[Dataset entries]
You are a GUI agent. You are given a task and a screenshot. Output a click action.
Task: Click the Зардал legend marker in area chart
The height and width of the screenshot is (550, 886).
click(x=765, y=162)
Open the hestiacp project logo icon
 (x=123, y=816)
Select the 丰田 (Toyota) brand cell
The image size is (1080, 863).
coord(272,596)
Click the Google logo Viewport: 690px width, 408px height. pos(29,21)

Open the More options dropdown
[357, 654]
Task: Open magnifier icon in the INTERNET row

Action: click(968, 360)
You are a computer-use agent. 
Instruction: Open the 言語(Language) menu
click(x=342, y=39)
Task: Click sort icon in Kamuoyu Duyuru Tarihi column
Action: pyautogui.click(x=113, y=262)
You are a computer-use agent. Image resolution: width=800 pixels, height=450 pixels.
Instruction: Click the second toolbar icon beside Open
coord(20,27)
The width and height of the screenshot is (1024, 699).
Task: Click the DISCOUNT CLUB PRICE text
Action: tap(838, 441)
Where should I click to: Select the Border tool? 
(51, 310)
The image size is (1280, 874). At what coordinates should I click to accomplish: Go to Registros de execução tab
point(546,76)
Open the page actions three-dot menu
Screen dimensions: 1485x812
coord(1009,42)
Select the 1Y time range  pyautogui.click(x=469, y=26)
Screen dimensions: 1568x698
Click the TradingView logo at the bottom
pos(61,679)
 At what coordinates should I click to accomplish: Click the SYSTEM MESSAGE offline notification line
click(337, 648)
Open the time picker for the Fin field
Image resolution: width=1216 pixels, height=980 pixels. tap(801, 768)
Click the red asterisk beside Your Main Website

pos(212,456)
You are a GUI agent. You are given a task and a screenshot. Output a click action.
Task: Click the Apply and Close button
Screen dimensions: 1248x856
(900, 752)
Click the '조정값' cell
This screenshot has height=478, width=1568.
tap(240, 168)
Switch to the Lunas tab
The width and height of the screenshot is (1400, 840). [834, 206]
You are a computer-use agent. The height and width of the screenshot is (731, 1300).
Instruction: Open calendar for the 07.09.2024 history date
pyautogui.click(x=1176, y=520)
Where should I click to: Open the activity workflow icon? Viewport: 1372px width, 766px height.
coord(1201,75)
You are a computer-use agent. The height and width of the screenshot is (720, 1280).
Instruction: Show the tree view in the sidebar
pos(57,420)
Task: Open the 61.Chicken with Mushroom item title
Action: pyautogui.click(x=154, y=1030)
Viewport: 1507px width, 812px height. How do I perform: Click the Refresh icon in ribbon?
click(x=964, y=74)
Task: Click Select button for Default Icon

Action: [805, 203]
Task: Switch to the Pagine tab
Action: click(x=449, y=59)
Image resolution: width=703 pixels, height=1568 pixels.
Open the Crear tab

→ Task to complete
Type the data out again, exactly.

→ Exercise answer
You are a GUI agent. You are given a task and a screenshot. Output a click action.
Task: Click the Зардал legend marker in area chart
The height and width of the screenshot is (550, 886).
click(x=765, y=162)
Open the hestiacp project logo icon
 (x=123, y=816)
Select the 丰田 (Toyota) brand cell
The image size is (1080, 863).
coord(272,596)
Click the Google logo Viewport: 690px width, 408px height. pos(29,21)

Open the More options dropdown
[357, 654]
Task: Open magnifier icon in the INTERNET row

Action: click(968, 360)
You are a computer-use agent. 
Instruction: Open the 言語(Language) menu
click(x=342, y=39)
Task: Click sort icon in Kamuoyu Duyuru Tarihi column
Action: pyautogui.click(x=113, y=262)
You are a computer-use agent. Image resolution: width=800 pixels, height=450 pixels.
Instruction: Click the second toolbar icon beside Open
coord(20,27)
The width and height of the screenshot is (1024, 699).
Task: Click the DISCOUNT CLUB PRICE text
Action: tap(838, 441)
Where should I click to: Select the Border tool? 
(51, 310)
The image size is (1280, 874). At what coordinates should I click to accomplish: Go to Registros de execução tab
point(546,76)
Open the page actions three-dot menu
Screen dimensions: 1485x812
coord(1009,42)
Select the 1Y time range  pyautogui.click(x=469, y=26)
Screen dimensions: 1568x698
Click the TradingView logo at the bottom
pos(61,679)
 At what coordinates should I click to accomplish: Click the SYSTEM MESSAGE offline notification line
click(337, 648)
Open the time picker for the Fin field
Image resolution: width=1216 pixels, height=980 pixels. tap(801, 768)
Click the red asterisk beside Your Main Website

pos(212,456)
You are a GUI agent. You are given a task and a screenshot. Output a click action.
Task: Click the Apply and Close button
Screen dimensions: 1248x856
(900, 752)
Click the '조정값' cell
This screenshot has height=478, width=1568.
tap(240, 168)
Switch to the Lunas tab
The width and height of the screenshot is (1400, 840). [834, 206]
You are a computer-use agent. The height and width of the screenshot is (731, 1300).
Instruction: Open calendar for the 07.09.2024 history date
pyautogui.click(x=1176, y=520)
Where should I click to: Open the activity workflow icon? Viewport: 1372px width, 766px height.
coord(1201,75)
You are a computer-use agent. The height and width of the screenshot is (720, 1280).
Instruction: Show the tree view in the sidebar
pos(57,420)
Task: Open the 61.Chicken with Mushroom item title
Action: pyautogui.click(x=154, y=1030)
Viewport: 1507px width, 812px height. How do I perform: Click the Refresh icon in ribbon?
click(x=964, y=74)
Task: Click Select button for Default Icon

Action: [805, 203]
Task: Switch to the Pagine tab
Action: click(x=449, y=59)
Image resolution: width=703 pixels, height=1568 pixels.
Open the Crear tab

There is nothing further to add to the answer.